▶ _Trecho do documento_
□ □ □ □ □ □ □

Foto de Gustavo Figueiroa – Instituto Libio
A situação é agravada pela atuação de influenciadores digitais que, ao exibirem animais silvestres como pets em suas redes sociais, contribuem para a normalização e incentivo dessa prática ilegal.
Um exemplo emblemático é o caso da modelo Nicole Bahls, que teve dois macacos-prego, Davi e Mical, apreendidos pela Polícia Federal e pelo Ibama em janeiro de 2023.
Os animais foram adquiridos com documentação falsificada, e a apreensão deu início à Operação Defaunação, que resultou na prisão de três pessoas envolvidas em um esquema de tráfico de animais silvestres.
Outro caso que ganhou destaque foi o do influenciador Agenor Tupinambá, conhecido por compartilhar sua rotina com a capivara Filó nas redes sociais.
Apesar de alegar que o animal vivia em seu habitat natural, Tupinambá foi multado pelo Ibama por manter um animal silvestre sem autorização e por exploração indevida.
Após a apreensão, os macacos Davi e Mical foram encaminhados ao Instituto Libio, localizado no interior de São Paulo. A instituição, em parceria com o Ibama, realiza um trabalho exemplar na conservação da fauna brasileira, acolhendo e cuidando de animais silvestres vítimas do tráfico e maus-tratos.
A presidente do Instituto Libio, Raquel Machado, destacou: “Davi e Mical chegaram ao Instituto em estado de alerta e desconfiança, características comuns em animais que passaram por situações traumáticas. Nosso compromisso é proporcionar a eles uma vida digna, mesmo que em cativeiro, já que a reintrodução na natureza exige cuidados e investimentos significativos.”

□ □ □ □ □ □ □

(Itens armazenados)
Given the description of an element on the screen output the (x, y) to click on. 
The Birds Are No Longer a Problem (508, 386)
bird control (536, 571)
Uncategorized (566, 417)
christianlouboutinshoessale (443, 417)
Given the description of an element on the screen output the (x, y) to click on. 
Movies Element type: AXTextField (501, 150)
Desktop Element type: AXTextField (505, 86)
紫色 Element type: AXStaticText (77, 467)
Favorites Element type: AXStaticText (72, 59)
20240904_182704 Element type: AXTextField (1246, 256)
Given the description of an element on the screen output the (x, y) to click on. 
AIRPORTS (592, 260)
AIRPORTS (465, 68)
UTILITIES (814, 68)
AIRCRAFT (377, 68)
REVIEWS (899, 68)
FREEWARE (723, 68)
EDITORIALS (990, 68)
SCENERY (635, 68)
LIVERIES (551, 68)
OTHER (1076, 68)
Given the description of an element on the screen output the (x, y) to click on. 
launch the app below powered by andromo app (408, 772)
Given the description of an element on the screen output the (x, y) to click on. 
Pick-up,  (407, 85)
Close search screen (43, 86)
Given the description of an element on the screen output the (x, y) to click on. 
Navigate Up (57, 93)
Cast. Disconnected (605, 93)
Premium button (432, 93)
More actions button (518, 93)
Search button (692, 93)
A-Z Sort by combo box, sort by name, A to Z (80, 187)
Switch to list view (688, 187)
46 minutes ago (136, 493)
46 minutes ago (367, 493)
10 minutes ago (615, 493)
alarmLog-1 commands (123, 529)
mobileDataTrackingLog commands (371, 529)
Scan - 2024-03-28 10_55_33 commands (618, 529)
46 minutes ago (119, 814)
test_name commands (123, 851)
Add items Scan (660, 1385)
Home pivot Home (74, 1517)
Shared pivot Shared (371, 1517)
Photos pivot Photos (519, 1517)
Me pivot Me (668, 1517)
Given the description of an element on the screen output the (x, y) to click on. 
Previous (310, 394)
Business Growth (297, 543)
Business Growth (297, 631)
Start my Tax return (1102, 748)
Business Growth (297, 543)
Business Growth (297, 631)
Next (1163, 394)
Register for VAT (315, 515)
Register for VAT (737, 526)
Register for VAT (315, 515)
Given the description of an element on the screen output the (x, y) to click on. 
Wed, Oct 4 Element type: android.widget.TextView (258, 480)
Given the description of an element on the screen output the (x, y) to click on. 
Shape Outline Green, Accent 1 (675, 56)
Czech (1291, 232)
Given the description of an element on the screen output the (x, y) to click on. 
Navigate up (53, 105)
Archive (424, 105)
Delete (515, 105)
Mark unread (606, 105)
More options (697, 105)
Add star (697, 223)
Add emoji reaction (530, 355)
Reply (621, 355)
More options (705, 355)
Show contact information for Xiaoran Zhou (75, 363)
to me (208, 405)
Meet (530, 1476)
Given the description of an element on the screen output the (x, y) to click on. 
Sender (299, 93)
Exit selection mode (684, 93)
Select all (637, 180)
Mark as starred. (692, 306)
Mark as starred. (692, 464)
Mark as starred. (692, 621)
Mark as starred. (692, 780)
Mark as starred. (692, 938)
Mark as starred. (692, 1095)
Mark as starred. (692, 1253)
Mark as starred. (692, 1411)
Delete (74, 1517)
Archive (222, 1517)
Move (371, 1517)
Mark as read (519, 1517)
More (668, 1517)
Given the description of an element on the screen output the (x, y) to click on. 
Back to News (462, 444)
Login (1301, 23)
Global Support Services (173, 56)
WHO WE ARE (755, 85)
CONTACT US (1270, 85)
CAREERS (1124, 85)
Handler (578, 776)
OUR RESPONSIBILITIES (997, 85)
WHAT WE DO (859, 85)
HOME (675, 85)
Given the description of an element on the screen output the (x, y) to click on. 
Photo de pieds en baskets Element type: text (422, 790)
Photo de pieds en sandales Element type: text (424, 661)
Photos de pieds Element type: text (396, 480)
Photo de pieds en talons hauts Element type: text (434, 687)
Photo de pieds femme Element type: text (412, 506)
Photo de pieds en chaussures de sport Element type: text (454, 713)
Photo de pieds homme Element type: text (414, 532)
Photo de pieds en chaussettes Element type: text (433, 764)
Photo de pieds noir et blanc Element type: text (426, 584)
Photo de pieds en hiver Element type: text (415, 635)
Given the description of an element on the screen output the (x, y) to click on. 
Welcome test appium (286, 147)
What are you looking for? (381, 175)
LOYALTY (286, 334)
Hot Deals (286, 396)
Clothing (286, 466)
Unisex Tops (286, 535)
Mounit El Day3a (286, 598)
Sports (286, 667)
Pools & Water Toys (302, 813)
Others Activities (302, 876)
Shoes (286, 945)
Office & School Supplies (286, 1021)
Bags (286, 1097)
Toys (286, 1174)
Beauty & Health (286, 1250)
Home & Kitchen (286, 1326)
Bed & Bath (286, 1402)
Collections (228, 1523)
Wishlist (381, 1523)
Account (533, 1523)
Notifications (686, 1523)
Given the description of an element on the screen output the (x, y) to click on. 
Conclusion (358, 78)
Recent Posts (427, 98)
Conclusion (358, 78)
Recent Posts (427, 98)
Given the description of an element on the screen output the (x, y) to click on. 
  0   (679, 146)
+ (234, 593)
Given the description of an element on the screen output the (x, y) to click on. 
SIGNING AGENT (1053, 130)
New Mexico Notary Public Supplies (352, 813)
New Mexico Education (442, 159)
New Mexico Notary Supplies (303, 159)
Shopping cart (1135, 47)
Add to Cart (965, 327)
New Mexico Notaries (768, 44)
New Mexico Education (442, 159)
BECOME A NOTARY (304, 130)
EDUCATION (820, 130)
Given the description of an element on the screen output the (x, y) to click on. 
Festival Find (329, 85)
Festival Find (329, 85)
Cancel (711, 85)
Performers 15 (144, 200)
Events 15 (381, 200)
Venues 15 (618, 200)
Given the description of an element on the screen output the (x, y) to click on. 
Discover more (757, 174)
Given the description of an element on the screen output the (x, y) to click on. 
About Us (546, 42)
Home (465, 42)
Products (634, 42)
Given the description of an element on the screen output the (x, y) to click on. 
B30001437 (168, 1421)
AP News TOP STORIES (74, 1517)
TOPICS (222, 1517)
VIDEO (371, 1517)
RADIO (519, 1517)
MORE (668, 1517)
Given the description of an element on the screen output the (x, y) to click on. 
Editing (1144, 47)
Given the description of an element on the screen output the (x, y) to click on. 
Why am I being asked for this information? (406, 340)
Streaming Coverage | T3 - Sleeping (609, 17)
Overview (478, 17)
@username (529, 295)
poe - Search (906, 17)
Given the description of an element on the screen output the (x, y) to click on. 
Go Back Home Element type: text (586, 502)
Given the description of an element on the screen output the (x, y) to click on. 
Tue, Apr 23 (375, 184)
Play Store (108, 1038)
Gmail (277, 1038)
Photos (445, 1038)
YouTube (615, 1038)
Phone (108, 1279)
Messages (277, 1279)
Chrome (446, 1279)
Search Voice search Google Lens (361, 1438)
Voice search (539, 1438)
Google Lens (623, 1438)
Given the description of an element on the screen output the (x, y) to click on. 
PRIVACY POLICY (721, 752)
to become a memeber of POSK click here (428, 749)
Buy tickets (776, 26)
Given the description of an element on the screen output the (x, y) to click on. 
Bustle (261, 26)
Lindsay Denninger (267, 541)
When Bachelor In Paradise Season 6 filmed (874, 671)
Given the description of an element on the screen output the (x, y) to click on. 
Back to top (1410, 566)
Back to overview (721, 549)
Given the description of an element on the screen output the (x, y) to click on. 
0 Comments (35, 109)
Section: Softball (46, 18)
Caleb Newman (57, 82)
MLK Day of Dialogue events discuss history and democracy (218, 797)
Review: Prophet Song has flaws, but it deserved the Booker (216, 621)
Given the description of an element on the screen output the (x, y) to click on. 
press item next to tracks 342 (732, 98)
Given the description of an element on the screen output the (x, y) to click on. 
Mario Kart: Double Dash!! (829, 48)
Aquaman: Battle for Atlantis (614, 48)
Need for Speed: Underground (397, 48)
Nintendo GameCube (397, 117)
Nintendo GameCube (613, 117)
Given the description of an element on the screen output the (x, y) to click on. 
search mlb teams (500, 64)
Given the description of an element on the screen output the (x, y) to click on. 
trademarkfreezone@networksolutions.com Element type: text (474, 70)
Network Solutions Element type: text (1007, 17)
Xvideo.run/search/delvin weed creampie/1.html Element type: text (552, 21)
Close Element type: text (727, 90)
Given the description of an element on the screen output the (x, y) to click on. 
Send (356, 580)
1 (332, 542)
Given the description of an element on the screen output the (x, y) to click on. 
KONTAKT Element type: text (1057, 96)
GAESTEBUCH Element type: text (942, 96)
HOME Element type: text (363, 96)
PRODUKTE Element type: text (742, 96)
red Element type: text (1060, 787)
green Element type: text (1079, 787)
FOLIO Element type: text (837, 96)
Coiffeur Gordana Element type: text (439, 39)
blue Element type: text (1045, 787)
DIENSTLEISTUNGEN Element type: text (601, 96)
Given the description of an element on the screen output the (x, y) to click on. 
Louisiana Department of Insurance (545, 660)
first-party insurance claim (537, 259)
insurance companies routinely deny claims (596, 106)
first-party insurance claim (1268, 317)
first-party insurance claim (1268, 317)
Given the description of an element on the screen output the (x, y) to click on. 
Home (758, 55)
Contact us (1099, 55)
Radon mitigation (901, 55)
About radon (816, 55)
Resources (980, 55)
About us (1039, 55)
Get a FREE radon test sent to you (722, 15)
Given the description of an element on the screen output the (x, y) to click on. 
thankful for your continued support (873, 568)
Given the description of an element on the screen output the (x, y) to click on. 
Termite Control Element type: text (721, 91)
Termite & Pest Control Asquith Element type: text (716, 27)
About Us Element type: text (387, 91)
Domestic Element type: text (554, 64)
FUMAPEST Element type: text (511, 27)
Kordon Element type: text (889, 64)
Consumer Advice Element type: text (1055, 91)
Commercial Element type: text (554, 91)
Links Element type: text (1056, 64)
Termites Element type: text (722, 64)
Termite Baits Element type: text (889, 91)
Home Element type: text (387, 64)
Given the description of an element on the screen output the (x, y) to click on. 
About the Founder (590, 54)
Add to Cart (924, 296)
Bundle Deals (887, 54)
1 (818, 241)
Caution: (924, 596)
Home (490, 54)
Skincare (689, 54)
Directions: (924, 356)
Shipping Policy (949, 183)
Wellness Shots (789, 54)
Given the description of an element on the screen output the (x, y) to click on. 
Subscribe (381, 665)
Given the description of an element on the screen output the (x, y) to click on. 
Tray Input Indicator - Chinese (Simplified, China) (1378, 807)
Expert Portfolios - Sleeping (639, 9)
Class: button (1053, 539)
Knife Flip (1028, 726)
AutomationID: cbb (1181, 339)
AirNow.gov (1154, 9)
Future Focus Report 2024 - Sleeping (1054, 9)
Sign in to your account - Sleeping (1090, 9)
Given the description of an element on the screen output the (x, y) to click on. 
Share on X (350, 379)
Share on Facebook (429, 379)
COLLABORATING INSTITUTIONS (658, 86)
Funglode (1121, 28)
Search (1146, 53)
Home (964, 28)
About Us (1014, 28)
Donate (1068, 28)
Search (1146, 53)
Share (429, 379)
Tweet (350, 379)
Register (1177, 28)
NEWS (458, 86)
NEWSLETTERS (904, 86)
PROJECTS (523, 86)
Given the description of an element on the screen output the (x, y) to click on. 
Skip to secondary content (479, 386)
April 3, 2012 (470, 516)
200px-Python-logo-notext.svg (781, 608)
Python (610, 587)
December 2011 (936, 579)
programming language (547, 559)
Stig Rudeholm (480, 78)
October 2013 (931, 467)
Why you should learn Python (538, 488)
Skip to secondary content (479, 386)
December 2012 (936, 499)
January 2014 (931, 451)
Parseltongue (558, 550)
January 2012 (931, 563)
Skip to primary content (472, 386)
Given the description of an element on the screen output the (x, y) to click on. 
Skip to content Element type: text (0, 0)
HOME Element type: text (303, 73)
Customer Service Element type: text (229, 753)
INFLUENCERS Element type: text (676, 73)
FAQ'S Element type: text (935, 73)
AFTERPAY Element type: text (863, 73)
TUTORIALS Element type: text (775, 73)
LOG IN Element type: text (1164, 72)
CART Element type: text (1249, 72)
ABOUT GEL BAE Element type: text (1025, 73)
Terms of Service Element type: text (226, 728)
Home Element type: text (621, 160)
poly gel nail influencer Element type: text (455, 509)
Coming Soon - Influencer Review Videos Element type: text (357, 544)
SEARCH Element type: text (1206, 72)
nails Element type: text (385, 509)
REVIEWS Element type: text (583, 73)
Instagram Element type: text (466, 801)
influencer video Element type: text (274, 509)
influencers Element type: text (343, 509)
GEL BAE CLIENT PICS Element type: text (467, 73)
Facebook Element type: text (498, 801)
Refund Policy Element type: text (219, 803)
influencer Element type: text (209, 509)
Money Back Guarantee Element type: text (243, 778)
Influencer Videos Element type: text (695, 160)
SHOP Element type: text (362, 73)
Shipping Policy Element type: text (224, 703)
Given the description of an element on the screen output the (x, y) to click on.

□ □ □ □ □ □ □

▶ _Enunciado_
Por favor, dê sequência ao texto sobre influenciadores que exibem animais silvestres como pets, a partir do ponto logo após a declaração de Raquel Machado.

▶ _Espaço para resposta_
O Instituto Libio também desenvolve ações de educação ambiental, promovendo a conscientização sobre a importância da vida silvestre e o respeito a cada ser vivo. A instituição administra reservas privadas no Mato Grosso do Sul, São Paulo e Pará, visando à conservação da fauna brasileira e de seus habitats.
É fundamental que a sociedade compreenda que animais silvestres não são pets e que sua posse ilegal contribui para a destruição de ecossistemas inteiros. A atuação de influenciadores digitais nesse contexto é preocupante, pois, ao exibirem esses animais como companheiros domésticos, acabam incentivando práticas ilegais e prejudiciais à biodiversidade.
O combate ao tráfico de animais silvestres exige a colaboração de todos: autoridades, instituições de conservação, influenciadores e cidadãos. Somente com ações coordenadas e conscientização coletiva será possível preservar a rica fauna brasileira para as futuras gerações.